BlackRock has launched Europe’s first ETF that offers exposure to the ESG version of Bloomberg’s global aggregate bond index.
The iShares Global Aggregate Bond ESG UCITS ETF (AGGE) is listed on Euronext and Deutsche Boerse with a total expense ratio (TER) of 0.10%, the same fee as the firm's non-ESG equivalent, the iShares Core Global Aggregate Bond UCITS ETF (AGGG).
AGGE tracks the Bloomberg MSCI Global Aggregate Sustainable and Green Bond SRI index which is a basket of global bonds selected from across 70 countries and in over 30 currencies.
To be included in the index, issuers must have an MSCI ESG rating higher than BBB and must not be involved in controversial weapons, civilian firearms, tobacco, adult entertainment, alcohol, gambling, nuclear power, genetically modified organisms, oil sands or thermal coal.
The index also looks to have a positive ESG impact by holding at least 10% of securities classified as green bonds.
Overall, the index offers exposure to 20,000 bonds from across 3,000 issuers versus 27,000 for the parent index.
Rebalancing monthly, AGGE employs a sampling methodology to track the index meaning not all 20,000 securities are included in the basket.

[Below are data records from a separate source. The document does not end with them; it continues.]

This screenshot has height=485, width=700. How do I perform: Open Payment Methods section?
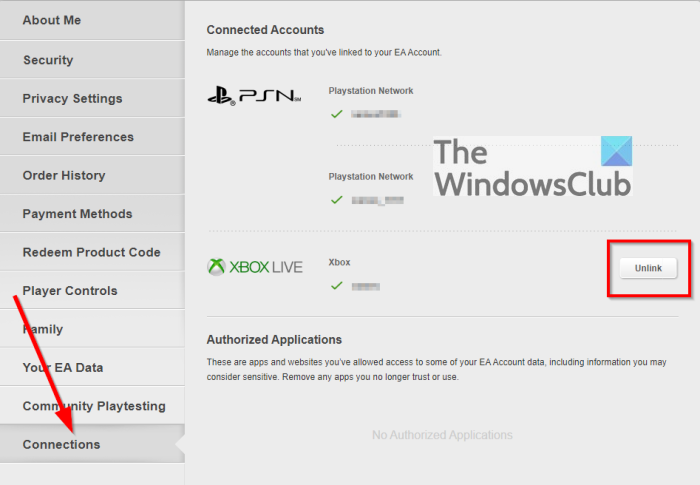tap(77, 214)
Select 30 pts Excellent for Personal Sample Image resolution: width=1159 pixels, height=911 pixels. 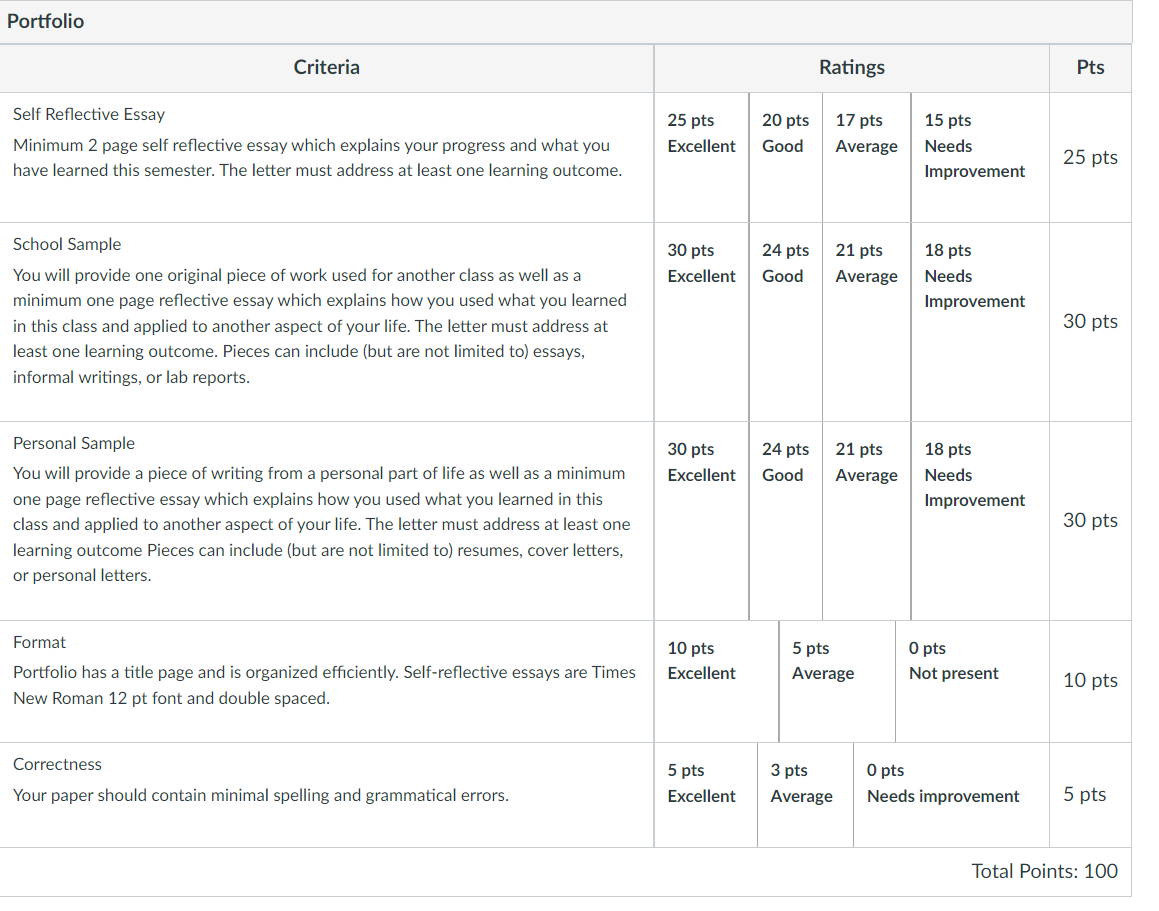coord(701,521)
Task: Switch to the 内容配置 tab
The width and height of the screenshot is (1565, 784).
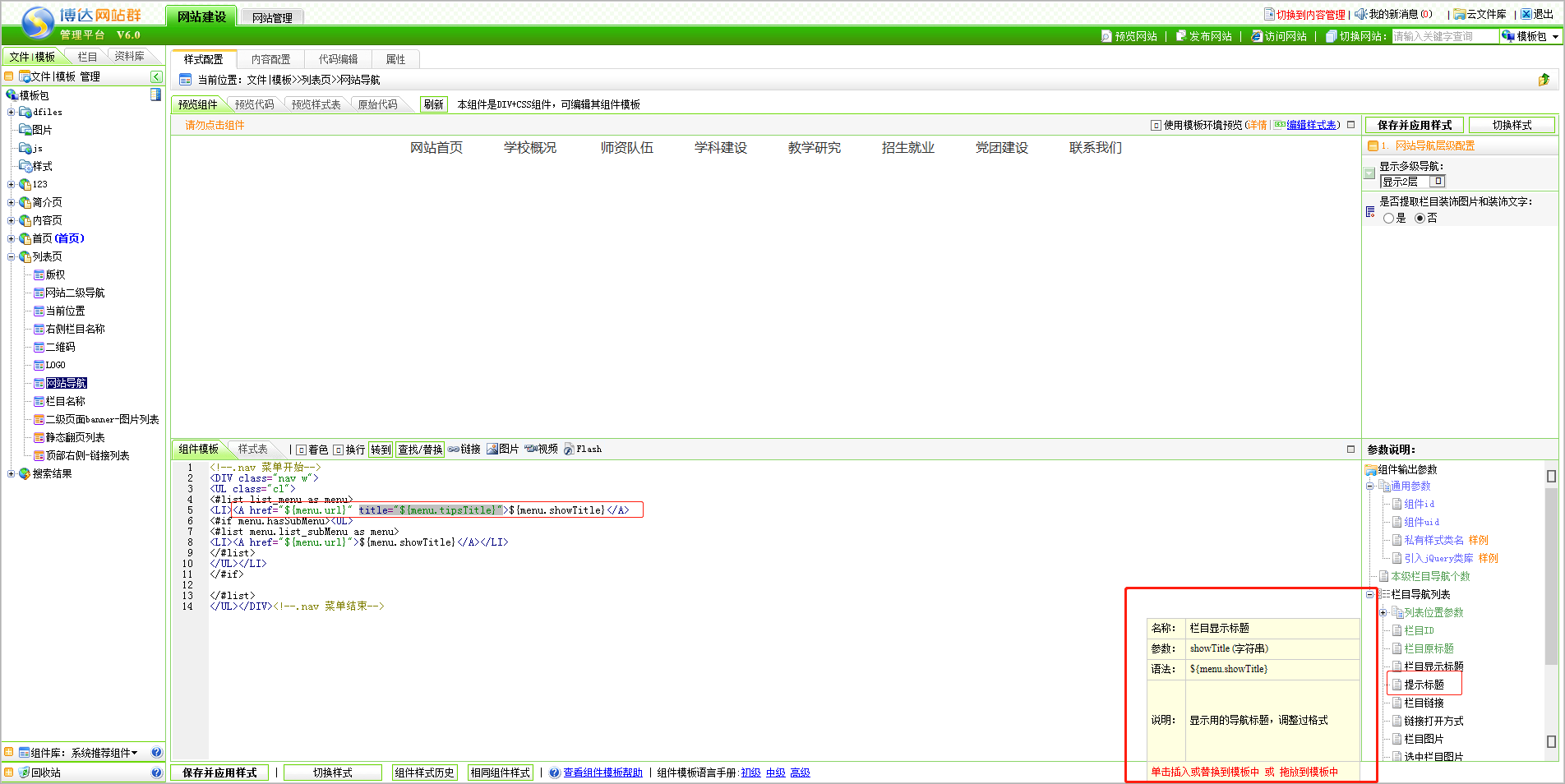Action: pos(270,59)
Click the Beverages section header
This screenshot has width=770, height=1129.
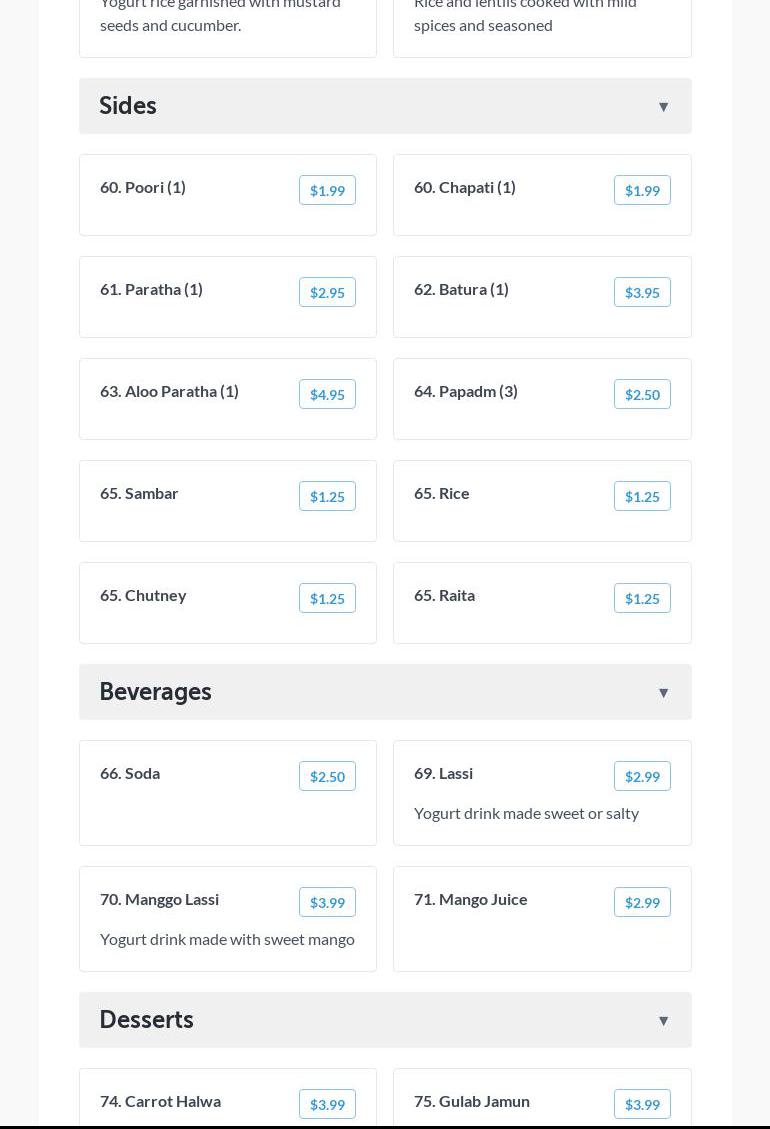(156, 692)
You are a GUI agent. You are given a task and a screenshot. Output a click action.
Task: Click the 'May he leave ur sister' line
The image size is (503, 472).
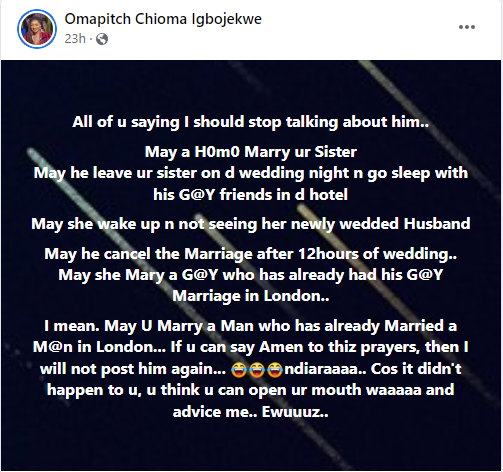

Currently, AGGE has 36.4% in the US, 13.1% in Japan, 7% in China through the iShares China CNY Bond UCITS ETF (CNYB) and 6.6% in France.
AGGE has been classified as Article 8 under the Sustainable Finance Disclosure Regulation (SFDR).
Commenting on the launch, Brett Olson, head of fixed income iShares in EMEA at BlackRock, said: “As the shift to sustainable investing continues to accelerate, we have seen strong demand for a sustainable global aggregate exposure.
“Many investors transitioning their fixed income allocations are embracing indexing due to the diversification, transparency and efficiency that ETFs provide.
“We believe AGGE meets investors’ needs for a diversified global fixed income investment grade-rated building block while also offering improved sustainable characteristics.”